Tuesday, February 6, 2007

Rent Seeking

I really need to spell out how greedy our textbook publishers and their monopoly networks are. A textbook in the US can cost more than $100. Most of the times, student use that for only 1 semester/quarter. Student's textbook demand elasticity is almost perfectly inelastic. Whenever the teacher assigned a textbook, no matter how expensive it is, student will continue to buy.

The problem is those textbook publishers and textbook authors are coordinated to form the monopoly. The authors, mostly teachers as well, require their students to buy their own textbook. They at the same time, coordinate with the publishers to publish a new edition every few years ( and/or publish a "updated edition" after a few months) to kill off the used book market. The publishers, at the same time, create different edition (hardcover, paperback, US edition, Australia edition, Asia edition, etc.) for the same book. They even lobby the congress to make the arbitrage among different editions illegal (so far unsuccessful, but it is just a matter of time, as most politicans can be bought out). What a shame for all these people! they claim their role to to educate the next generation. But they screw up the public by creating this monopoly.

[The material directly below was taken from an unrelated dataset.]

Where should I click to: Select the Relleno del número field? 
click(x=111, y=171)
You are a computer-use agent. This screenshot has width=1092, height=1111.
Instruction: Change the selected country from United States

I recall when I was a student in an big economic class a few years ago (econ 100a intermediate microeconomics at a good public school in the Bay Area CA). The textbook was written by the instructor. In the first lecture, one student asked if it is okay to use the international edition textbook, which is basically the same content as the US edition. The teacher (the author) replied that "you are not supposed to get the book in this country". Well...He basically did not answer the question. He knows it is much cheaper, and he knows the content is the same, but he refuse to say okay.

The government put more money on education by increasing grant, low interest student loan, etc. all the additional money goes to the publishers, authors and book stores as they raise the textbook price accordingly. Many politicans are benefited as they are being bought out by those people. I really want to know if anyone does any empirical study on the relationship between textook price and governmnet education grant.